# One question for this goood program GPUZ



## ilpalmare (Mar 25, 2009)

Why you dont made a overcloking module for this very good program??? 
I think is more interesting and complete the program that is already best

by
Matthiew


----------



## mlee49 (Mar 25, 2009)

Wizzard1 does GPUZ separately kinda like how CPUZ is just information only.

GPUZ does support the feature to pull the bios from the card for more advanced tweaking with programs like RBE(TPU's own  ).  
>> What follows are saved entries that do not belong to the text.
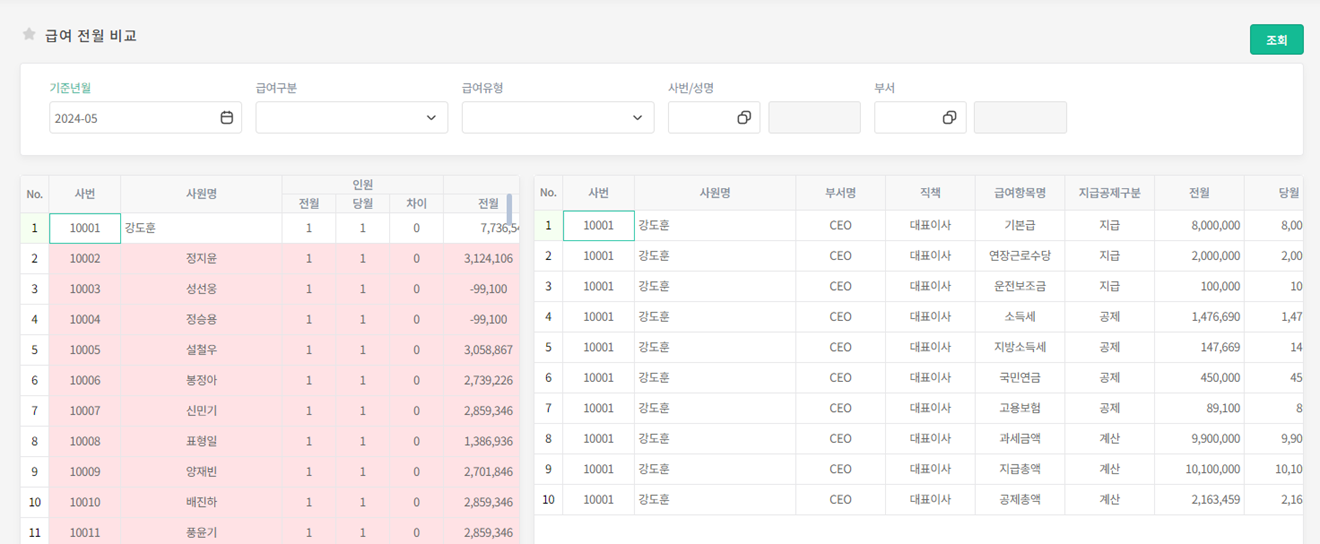Viewport: 1320px width, 544px height.
Task: Click the 지급공제구분 column header
Action: (1109, 193)
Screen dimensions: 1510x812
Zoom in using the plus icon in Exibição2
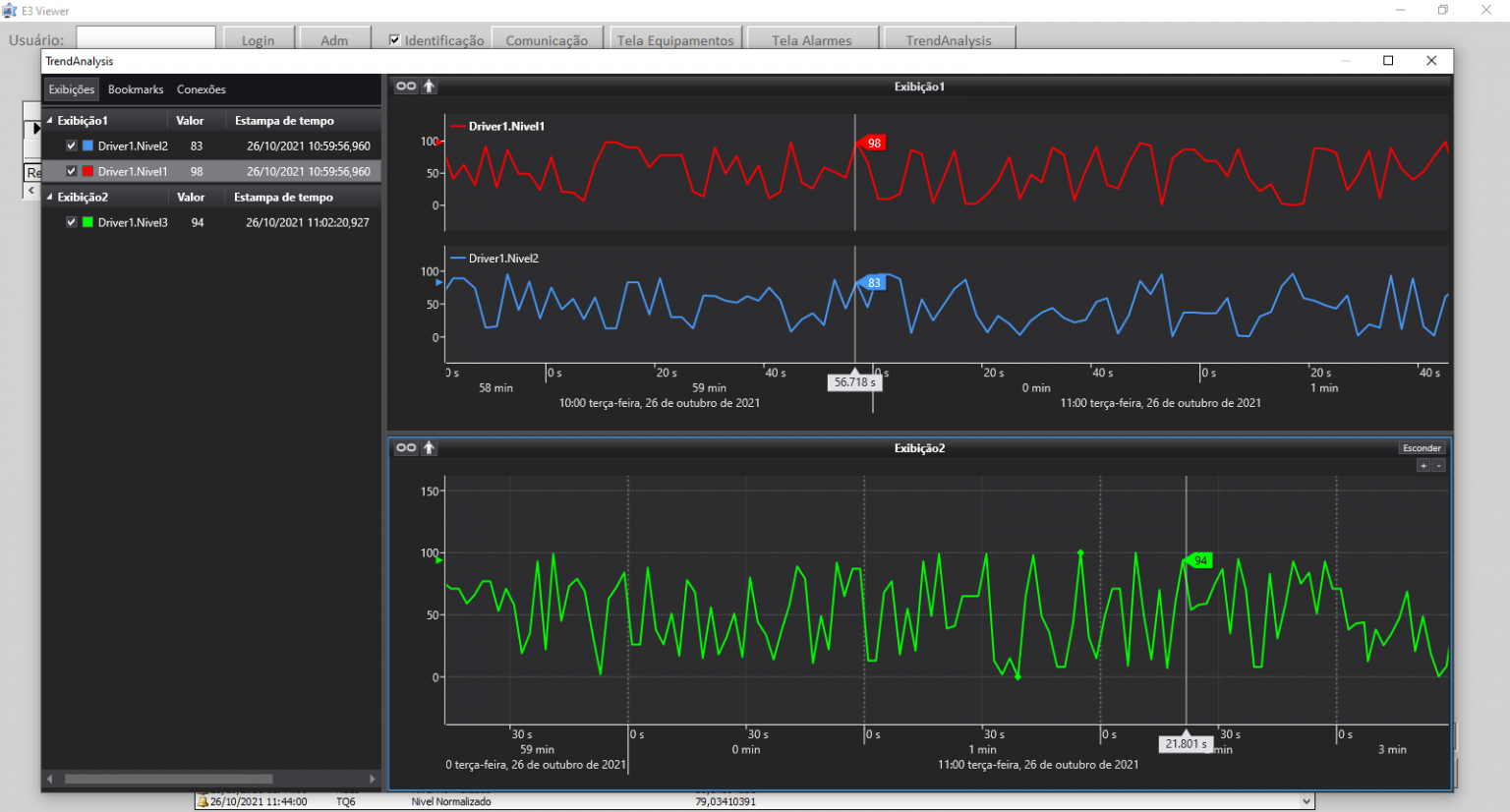(1423, 465)
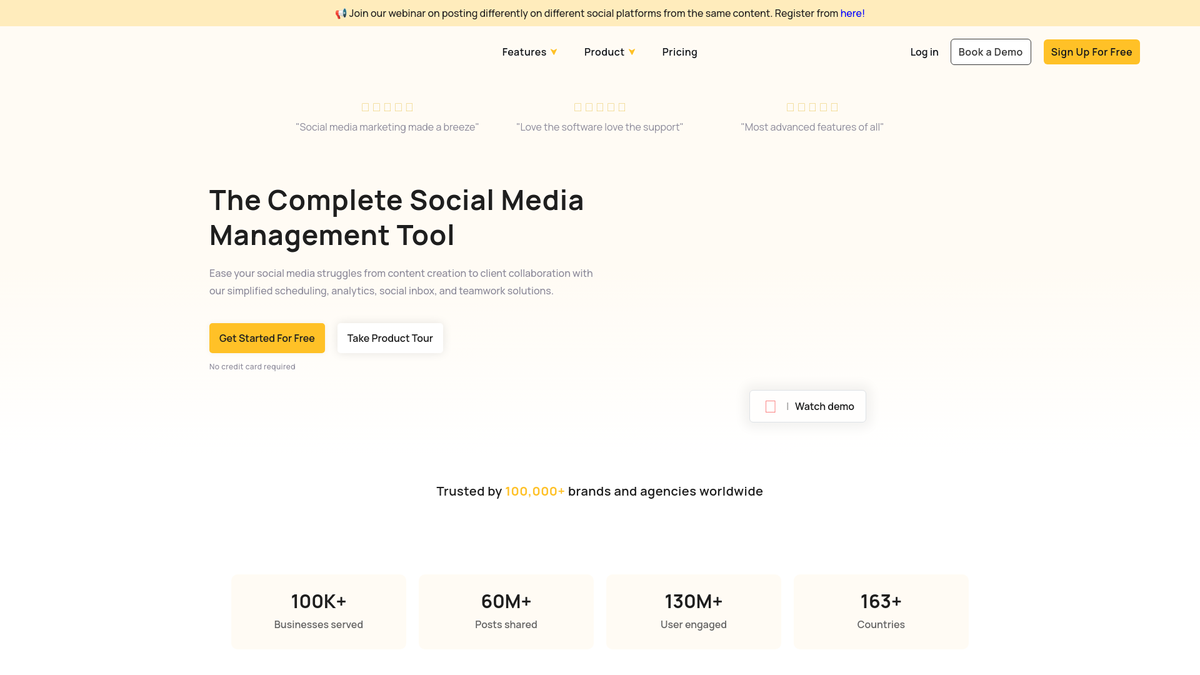Click the orange "100,000+" highlighted text
Image resolution: width=1200 pixels, height=675 pixels.
pyautogui.click(x=535, y=491)
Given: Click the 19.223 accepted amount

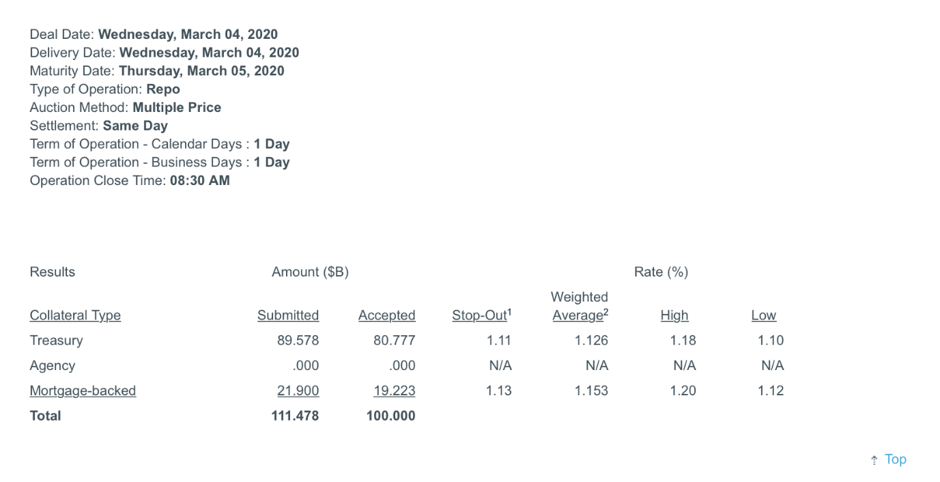Looking at the screenshot, I should 394,391.
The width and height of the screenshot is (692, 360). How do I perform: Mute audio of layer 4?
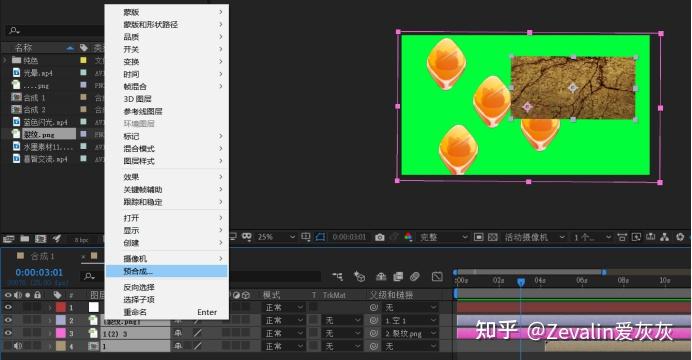coord(18,346)
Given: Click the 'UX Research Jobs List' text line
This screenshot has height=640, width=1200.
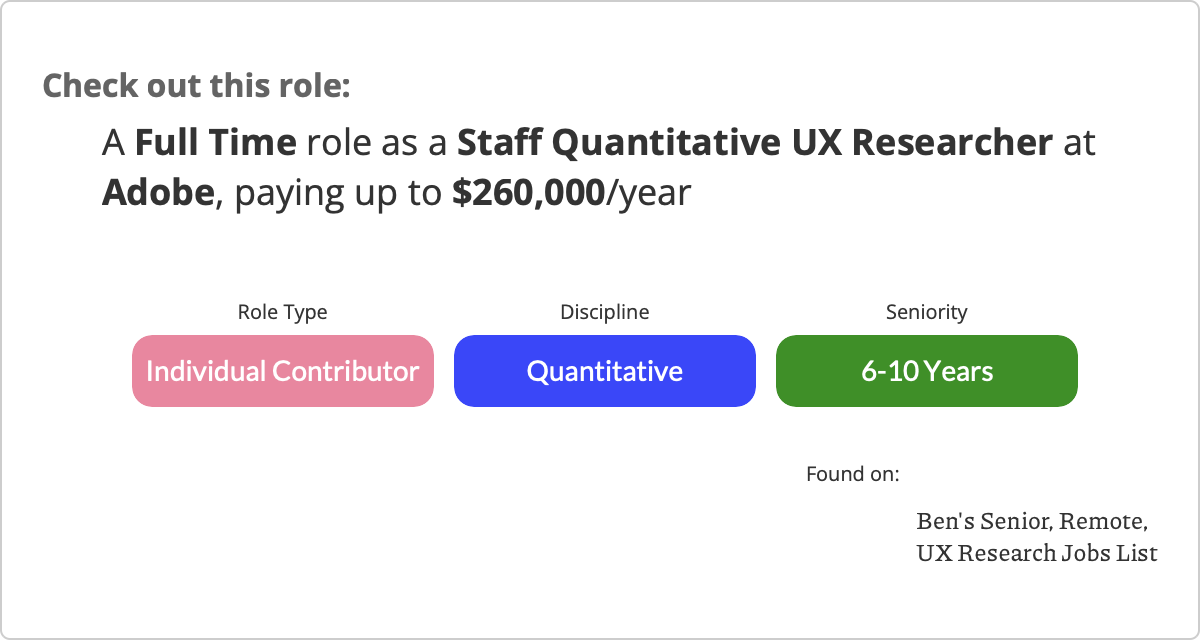Looking at the screenshot, I should pyautogui.click(x=1037, y=552).
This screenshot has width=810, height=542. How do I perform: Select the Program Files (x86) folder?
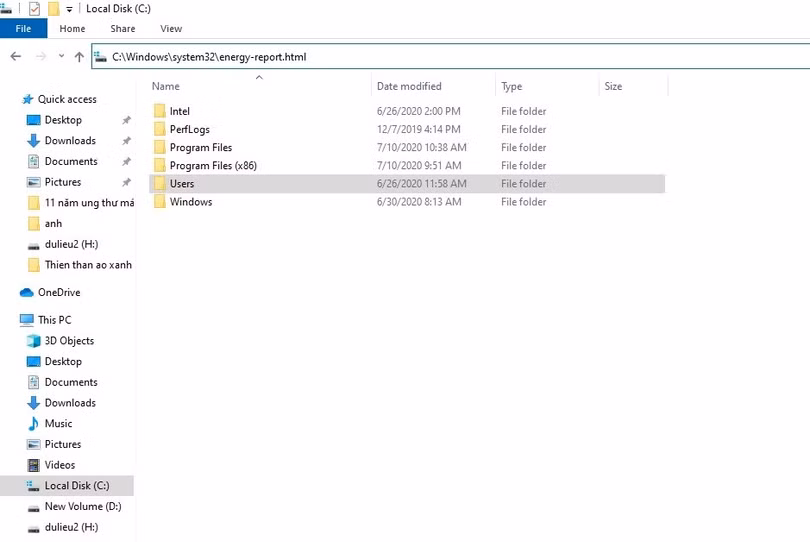pos(213,166)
I think Ati tool 2.0 will be out soon and that will be a nice overclocking app.


----------



## h3llb3nd4 (Mar 25, 2009)

well ther's rivatuner & Atitool for that so basically I don't think that it is needed


----------



## DrPepper (Mar 25, 2009)

w1zzard is developing a new tool that will be used for overclocking possible in conjunction with gpuz idk.


----------



## ilpalmare (Mar 25, 2009)

Thanks so much for the reply. I just use rivatuner or other tool, but i think that gpuz is a good program info and if have overclocking tool may be complete.

Bye


----------



## LunaticLord (Mar 25, 2009)

ATiTool or ATiTrayTool?


----------



## W1zzard (Mar 25, 2009)

definitely not planned to add changing of operating parameters to gpu-z. there will be an atitool successor that does alll that


----------